Visual summary of operating lessons from Brett Adcock.

Lessons from Brett Adcock

Brett Adcock is a serial founder whose companies include the hiring platform Vettery, the electric aviation startup Archer, and the humanoid robotics firm Figure. He argues that hardware is actually easier than software because physics provides a strict rulebook, and that tackling massive problems is the easiest way to recruit elite talent. These notes detail his approach to scaling deep tech, raising capital, and preparing for an automated physical economy.

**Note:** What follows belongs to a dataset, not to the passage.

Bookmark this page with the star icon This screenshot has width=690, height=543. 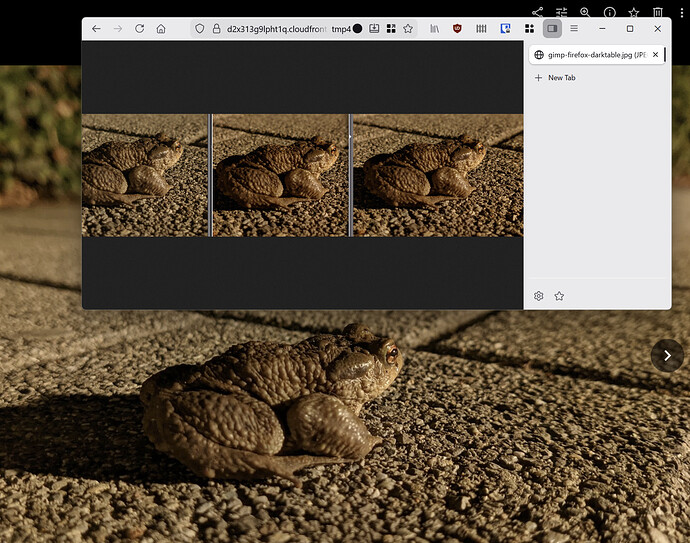(408, 29)
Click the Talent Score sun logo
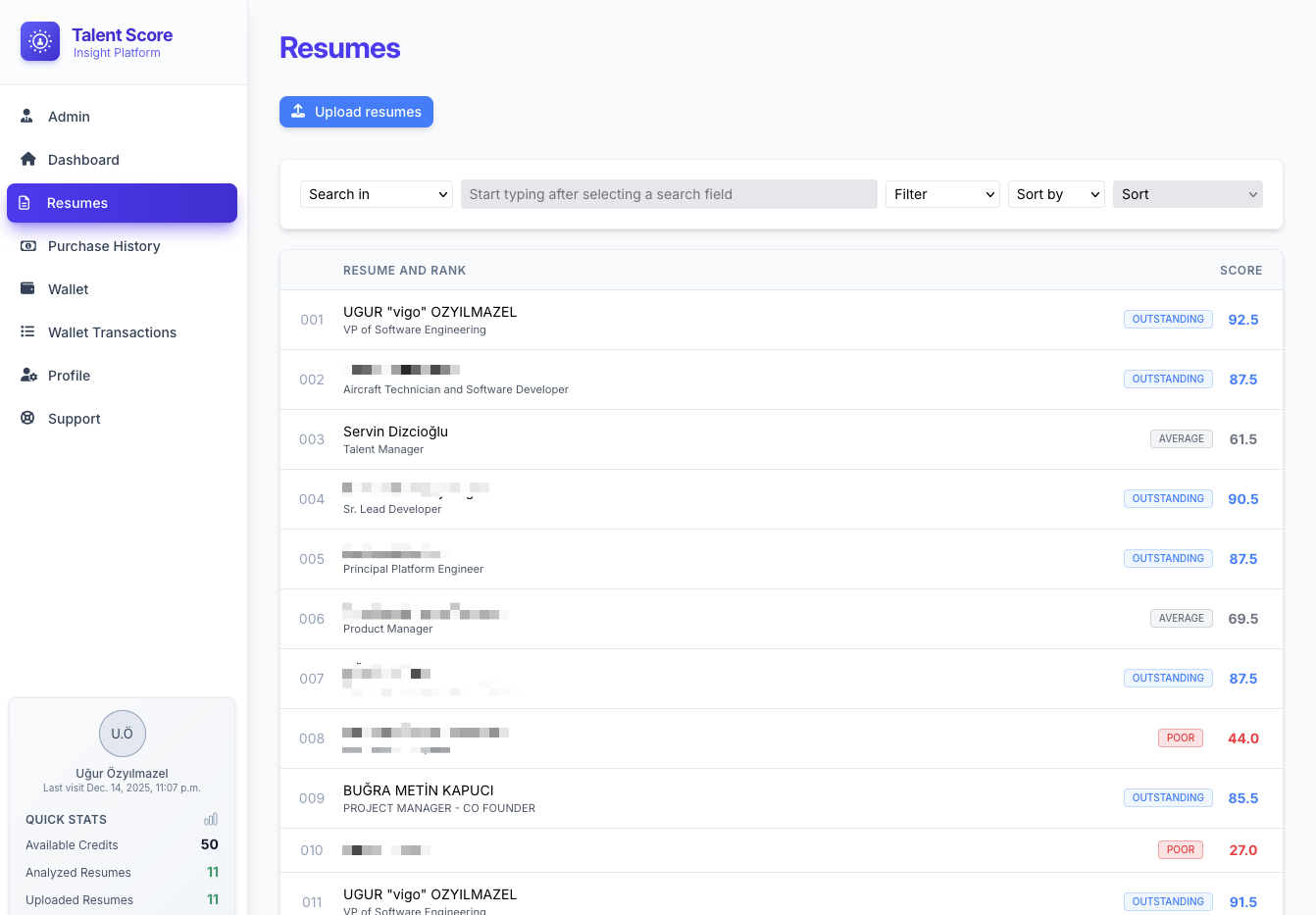This screenshot has width=1316, height=915. (x=39, y=41)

Part 1: The Humanoid Vision and AGI

  1. On the vessel for AGI: "Figure's humanoid robot is the ultimate deployment vector for AGI." — Source: [Colossus]
  2. On the physical interface: "You can’t solve this with anything else besides a mechanical human—a single platform that, with no hardware changes, can do everything a human can." — Source: [Lex Fridman Podcast]
  3. On AI leaving the server: "I think you’ll see some of the most transformative events in technology happen over the next 36 months that we’ve ever seen... I’m watching AI in a human body do human work." — Source: [Lex Fridman Podcast]
  4. On building a new species: "We’re building a new species here... We're building synthetic humans at scale." — Source: [Singju Post]
  5. On the domestic timeline: "The home is coming. The home is like single-digit years away from being a place where humanoid robots can do useful work." — Source: [Singju Post]
  6. On inevitable sci-fi: "It’s literally going to feel like a sci-fi movie." — Source: [Business Insider]
  7. On continuous progress: "This is not like something we can turn off. You turn off the internet, you’re going to stop people from trying to build systems that make us more productive." — Source: [Lex Fridman Podcast]
  8. On real-world data: "Once one robot masters a task, the updated model is pushed across the fleet, creating a moat of data that hardware-only companies cannot match." — Source: [Fortune India]
  9. On the true metric of success: "The winner is... who can hit 100,000, who can hit a million units in the market as fast as possible." — Source: [Humanoids Daily]
  10. On replacing hand-coded logic: "The era of hand-coded robotics is officially over, marking the shift from writing C++ to relying entirely on neural weights for pixels-to-torque control." — Source: [CyberNews Centre]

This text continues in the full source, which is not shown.